Friday, January 12, 2007

Jay McShann's Hootie Blues

The passing of the legendary Jay McShann this past year was one of many substantial losses the music world suffered. McShann led one of the last great Kansas City Big Bands which was noted for its blues playing and the fact that Charlie Parker was a member until he emerged as one of the forces behind the Bebop revolution of the forties. In the forties and the fifties her recorded behind any number of blues singers including Crown Prince Waterford and Jimmy Witherspoon (Mosaic is reissuing their classic RCA album) and then in the late sixties and early seventies recorded in the US and abroad for a variety of labels which showed him to be one of the great piano masters of blues and swinging jazz. He continued to perform and tour worldwide over the past thirty five years and in the past several years the Canadian Stony Plain label put out several very fine releases in the company of Duke Robillard.

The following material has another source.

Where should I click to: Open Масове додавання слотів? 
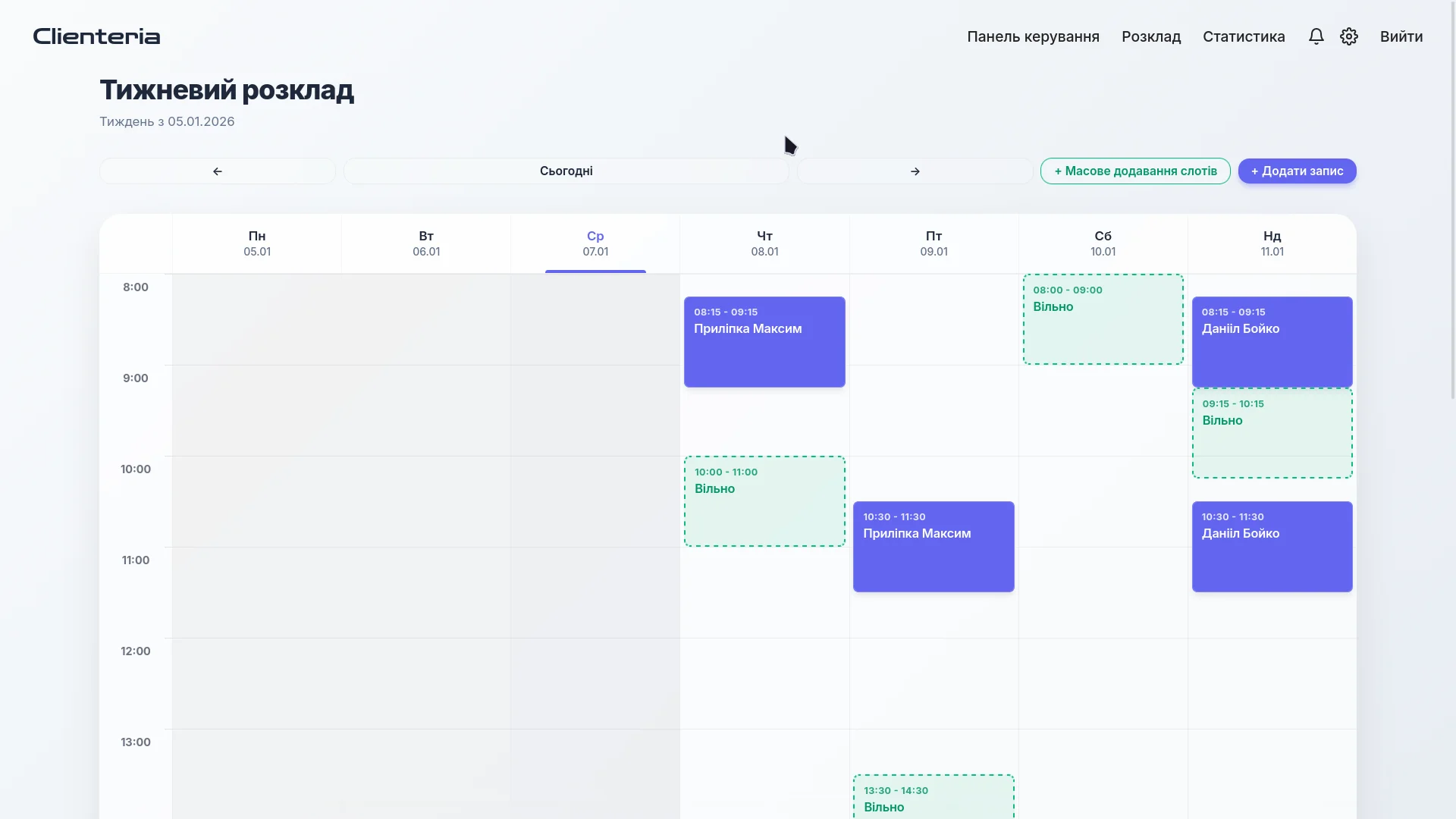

Perhaps the last McShann CD to be issued in his lifetime, the 2006 Stony Plain disc, "Hootie Blues," was recorded in 2001 at Toronto’s Montreal Bistro, with the pianist-vocalist was accompanied by saxophonist Jim Galloway (whom McShann had played with a number of times over the past few decades), Galloway’s wife Rosemary on bass and Don Vickery on drums. This disc is a delightful set of chestnuts from McShann’s pen like 'Confessin The Blues,' 'My Chile' and the title track, along with a strong blues that I believe Witherspoon recorded, 'When The Lights Go Out,' as well as standards as '‘Deed I Do' and 'All of Me.' McShann still sounded fine at 85 when this performance occurred, especially in his piano playing, and the backing band is right with him. Galloway is very attractive player working within the swing tradition. McShann was modest about his singing, but his slightly nasal delivery, reminiscent of his one-time vocalist, Walter Brown, had a definite appeal, although his delivery perhaps shows a tinge of the years and he still sang and played the blues at a level most could only aspire too. In addition to some marvelous performances, there is an extended interview between Stony Plain’s Holger Peterson and McShann recorded in 2003 here he remembers his formative days and more, which is placed at the discs end so one can listen to at one’s leisure. A very enjoyable release which may not be among his finest recordings, but certainly has little to fault.